USH2A, GPR98, and WHRN are three known causative genes of USH2, whereas PDZD7 is
a modifier gene found in USH2 patients. The proteins encoded by these four USH
genes have been proposed to form a multiprotein complex, the USH2 complex, due to
interactions found among some of these proteins in vitro, their colocalization in
vivo, and mutual dependence of some of these proteins for their normal in vivo
localizations. However, evidence showing the formation of the USH2 complex is
missing, and details on how this complex is formed remain elusive. Here, we
systematically investigated interactions among the intracellular regions of the
four USH proteins using colocalization, yeast two-hybrid, and pull-down assays.
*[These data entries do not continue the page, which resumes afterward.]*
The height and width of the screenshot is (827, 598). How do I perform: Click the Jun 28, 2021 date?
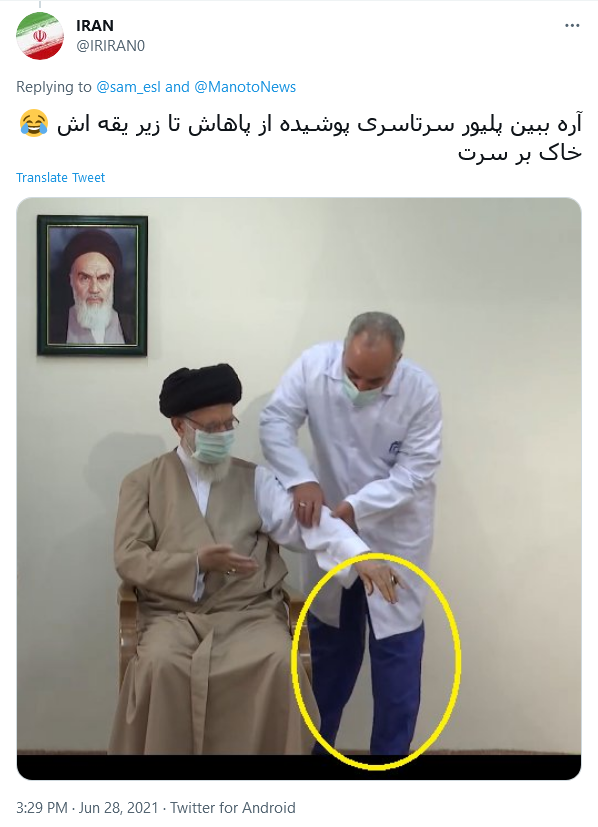coord(119,807)
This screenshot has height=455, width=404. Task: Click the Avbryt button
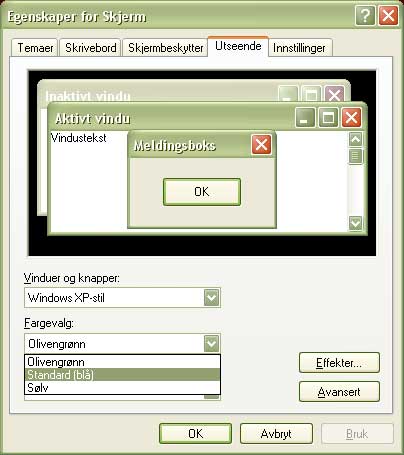[x=276, y=434]
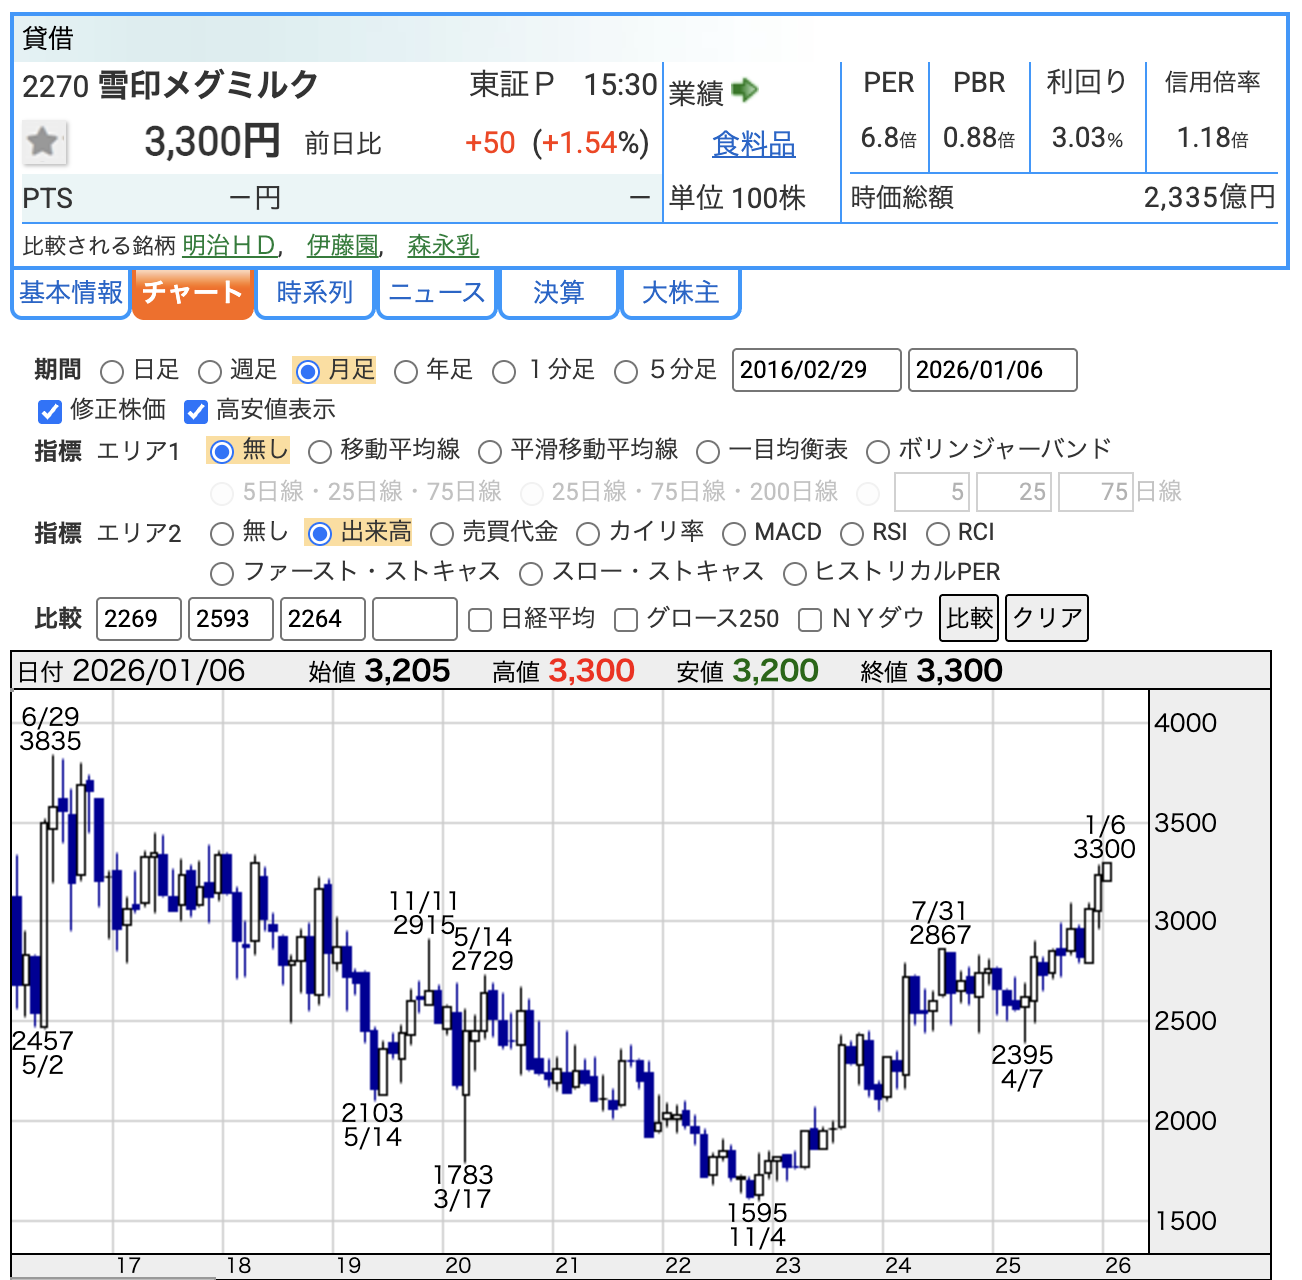Open the 大株主 tab
This screenshot has height=1280, width=1302.
pyautogui.click(x=680, y=293)
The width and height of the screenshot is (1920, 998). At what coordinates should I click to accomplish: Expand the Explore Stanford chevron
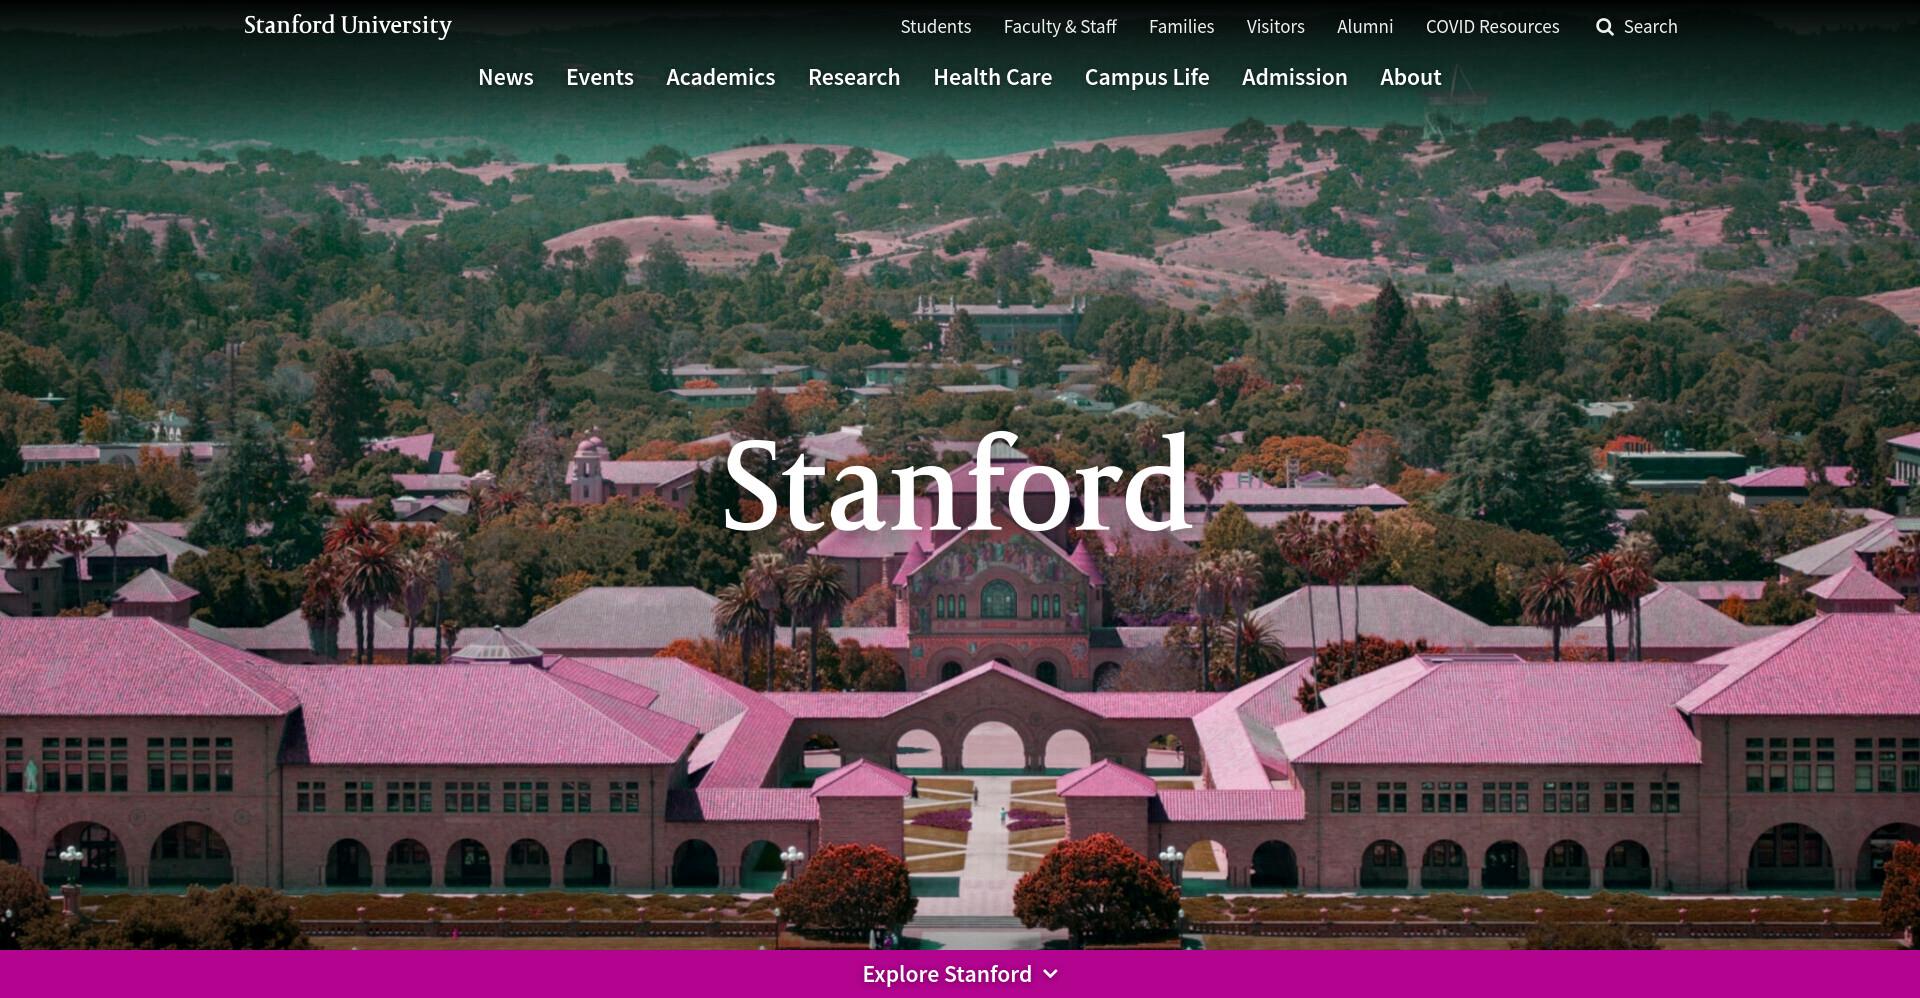pyautogui.click(x=1050, y=974)
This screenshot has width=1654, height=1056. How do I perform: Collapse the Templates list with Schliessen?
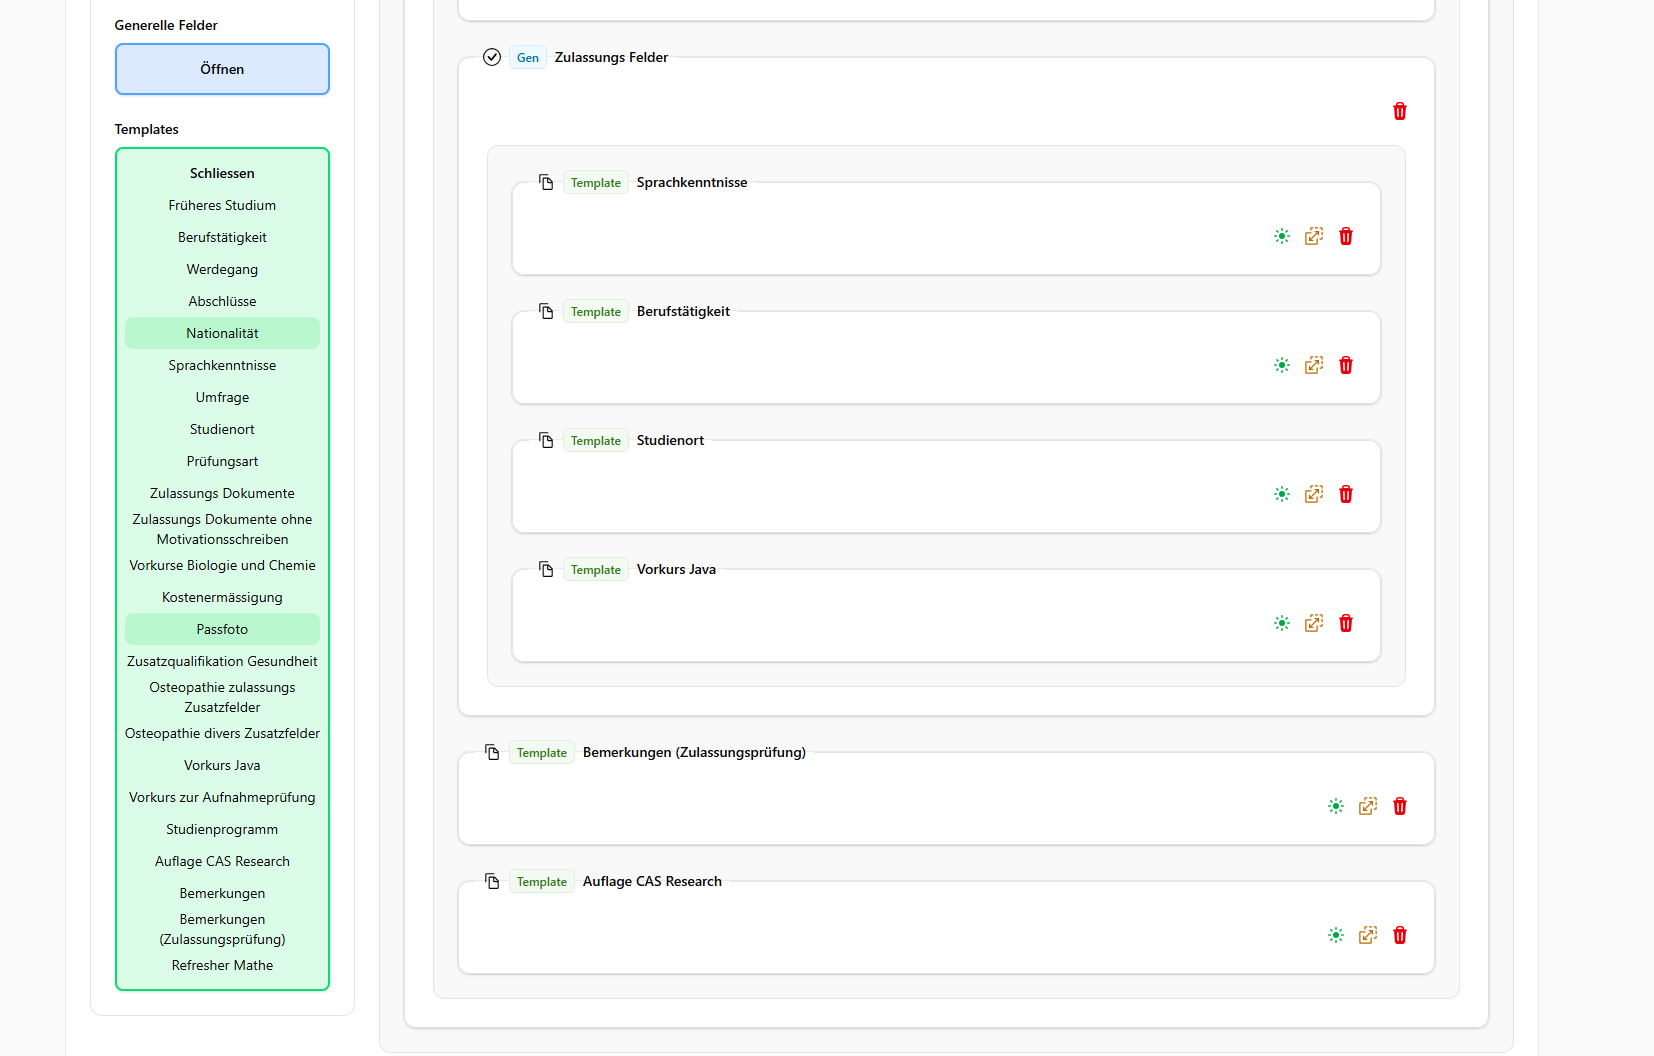[x=222, y=173]
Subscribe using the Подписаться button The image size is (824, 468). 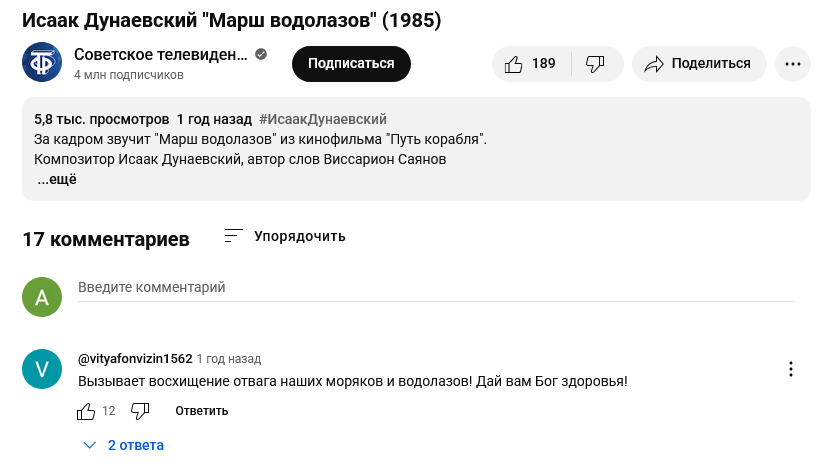351,64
We show that multiple domains of the four USH proteins interact among one
another. Importantly, both WHRN and PDZD7 are required for the complex formation
with USH2A and GPR98. In this USH2 quaternary complex, WHRN prefers to bind to
USH2A, whereas PDZD7 prefers to bind to GPR98. Interaction between WHRN and PDZD7
is the bridge between USH2A and GPR98. Additionally, the USH2 quaternary complex
has a variable stoichiometry. These findings suggest that a non-obligate, short
term, and dynamic USH2 quaternary protein complex may exist in vivo. Our work
provides valuable insight into the physiological role of the USH2 complex in vivo
and informs possible reconstruction of the USH2 complex for future therapy.